Material to process:
+ + + + +
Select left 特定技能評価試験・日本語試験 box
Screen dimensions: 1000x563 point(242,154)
+ + + + +
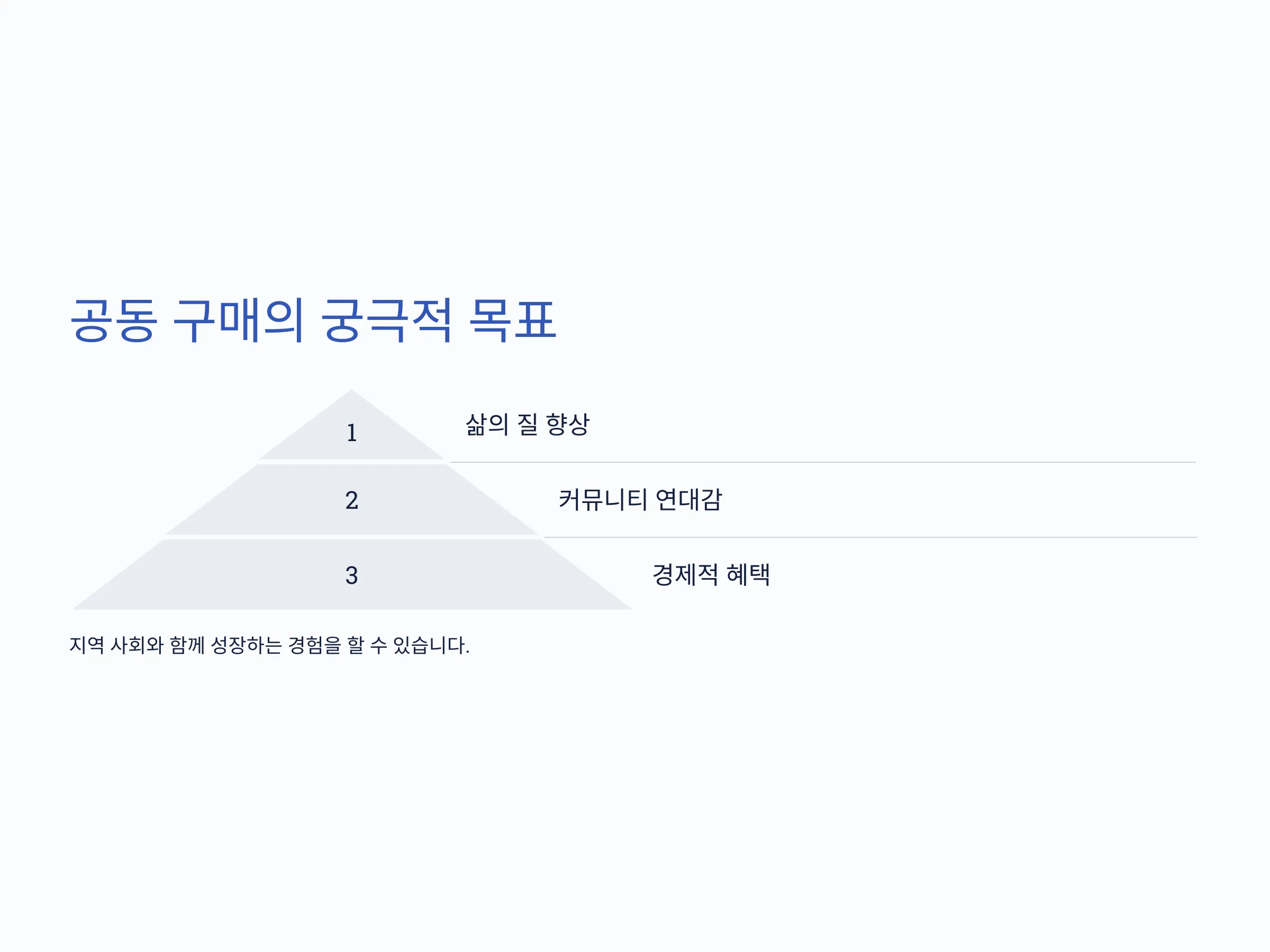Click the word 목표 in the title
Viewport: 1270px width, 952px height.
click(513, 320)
+ + + + +
Given problem:
Reproduce the lines of the records from the line containing "Click the word 목표 in the title" up to and including the line containing "click(513, 320)". Leave the pictures out of your answer.

Result of the task:
Click the word 목표 in the title
Viewport: 1270px width, 952px height.
click(513, 320)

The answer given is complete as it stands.